> _PROBLEM REQUIREMENTS_
Please reproduce the records exactly, leaving out any pictures.

> _SUPPLIED RECORDS_
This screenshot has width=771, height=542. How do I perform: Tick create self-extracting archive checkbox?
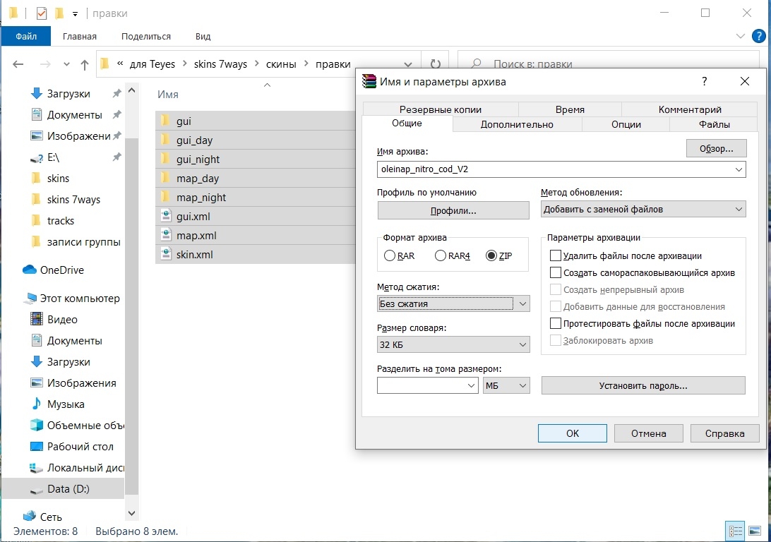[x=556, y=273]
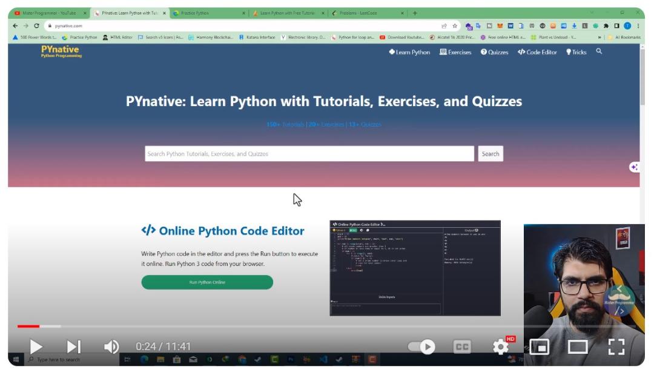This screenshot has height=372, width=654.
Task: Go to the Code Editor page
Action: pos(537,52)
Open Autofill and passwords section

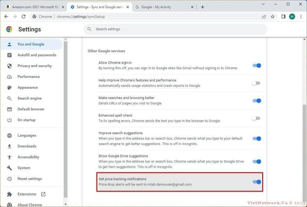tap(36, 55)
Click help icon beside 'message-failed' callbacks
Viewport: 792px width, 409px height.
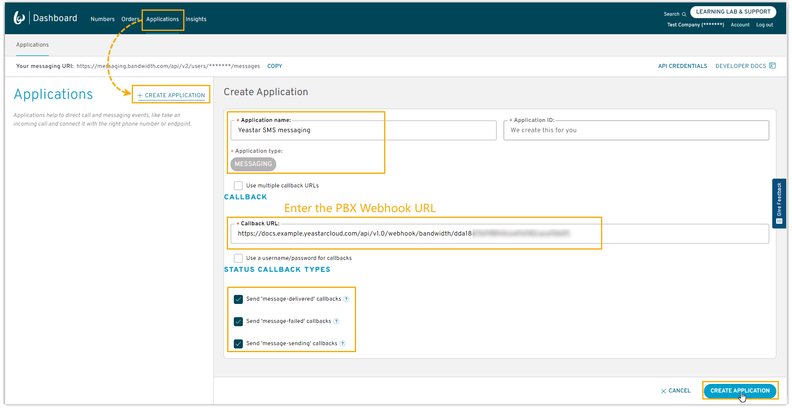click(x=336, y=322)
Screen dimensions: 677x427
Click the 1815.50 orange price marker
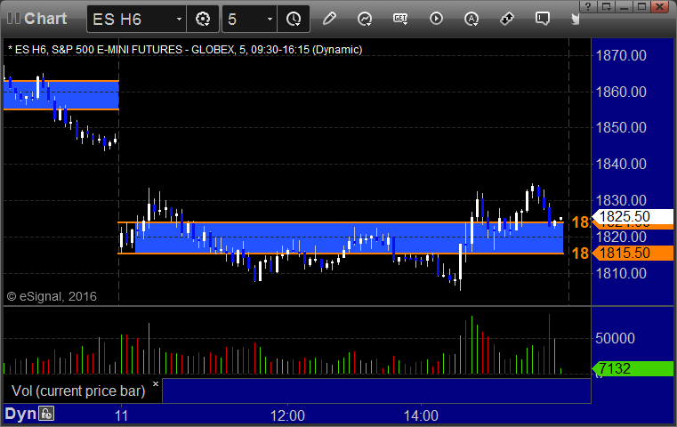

> _OUTPUT OF THE EXERCISE_
This screenshot has width=771, height=542. How do I perform: Tick create self-extracting archive checkbox?
[x=556, y=273]
This screenshot has height=372, width=654.
Task: Go to the Code Editor page
Action: pos(537,52)
Open Autofill and passwords section

tap(36, 55)
Click help icon beside 'message-failed' callbacks
Viewport: 792px width, 409px height.
click(x=336, y=322)
Screen dimensions: 677x427
Click the 1815.50 orange price marker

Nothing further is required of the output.